Tampoco le preocupa que otra mujer, la italiana Nives Meori que intenta ahora mismo el Dhaulagiri, esté a la zaga de Edurne, con siete ochomiles. Edurne Pasaban lo que quiere es seguir haciendo montaña. Seguir yendo, mientras pueda, a los ochomiles. Hablamos con ella también de sus proyectos alpinísticos.
- Hablemos de montaña. ¿Dónde está la Edurne Pasaban alpinista?
- Voy a retomar las expediciones. Nunca he dicho, ni había pensado en dejar la montaña. Mi vida hasta ahora ha sido la montaña y no lo quiero dejar. He empezado a entrenar de cara a ir una montaña de ocho mil metros de altura.
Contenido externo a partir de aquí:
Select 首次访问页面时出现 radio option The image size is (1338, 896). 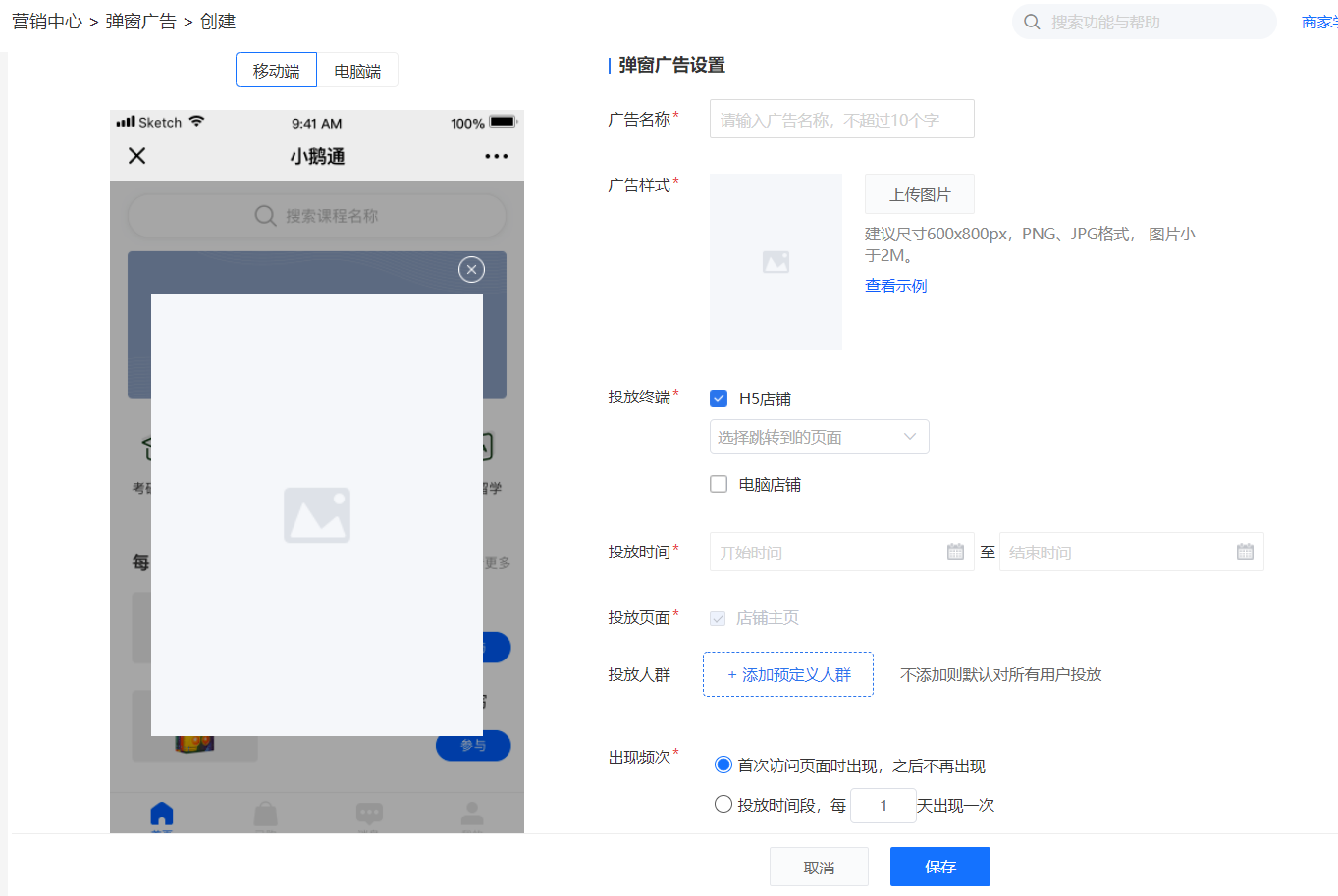pos(723,764)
- ¿Cuándo, dónde, con quién?
Tenía ganas de ir a una expedición con poca gente, con amigos de casi toda la vida, aunque he de decir que a las que he ido he estado bien a gusto con la gente, que también son mis amigos, pero con los que voy ahora, es distinto... Vamos en septiembre a la cara sur del Shisha Pangma. Voy con un chico de Tolosa, Axier Izagirre que iba a venir conmigo en la primera expedición que hice a un ochomil en 1998 al Dhaulagiri pero no pudo venir porque quince días antes tuvo un accidente. Nos conocemos desde los 14 años y siempre hemos escalado juntos y vamos mucho al monte. El otro que viene es de Bera, José Mari Picabea, Loro, a quien también conozco desde hace tiempo. Este último año hemos andado mucho los tres juntos, haciendo esquí y escalando. Creo que es una cordada muy maja. Hemos puesto mucha ilusión en este proyecto.
- ¿Mucho tomate al sur del Shisha no?
- Loro conoce bien la zona. Ha estado dos veces en esa montaña. La sur es una vía muy bonita que tiene su dificultad, pero superable. He hablado con Juanito Oiarzabal y me ha animado mucho. Me ha dicho que tiene su miga, pero que vayamos tranquilos...
- ¿Cuál es el plan?
- Salíamos el 4 de septiembre hacia Katmandú. De allí iremos a Lhasa en el Tíbet. Me apetece mucho conocerlo. El 10 de septiembre estaremos en el campo base y si todo va bien la primera semana de octubre podríamos hacer cima.
- Le quedan seis para los 14. ¿Le preocupan los ochomiles para completar la preciada lista?
- En absoluto. No me preocupan los 14. No tengo ninguna necesidad de decir a nadie, a nivel de que me esponsorice, de que voy a intentar terminar los catorce ochomiles. Para nada. ¿Vaya, que no me preocupa!
- Hasta hace poco había otra mujer como usted que tenía ocho ochomiles. El pasado 14 de mayo la austríaca Gerlinde Kaltenbrunner coronaba la cima del Kangchenjunga, colocándose por delante suyo con nueve ochomiles. ¿Lleva Edurne alguna guerra interior con esta historia?
- Que nadie piense que llevo una guerra particular con esta historia. No quiero ni oir hablar de ello. Ella ha hecho el noveno y por ello estoy encantada. Lo único que le pido es que en los cinco que le quedan que ande con cuidado, que no le pase nada.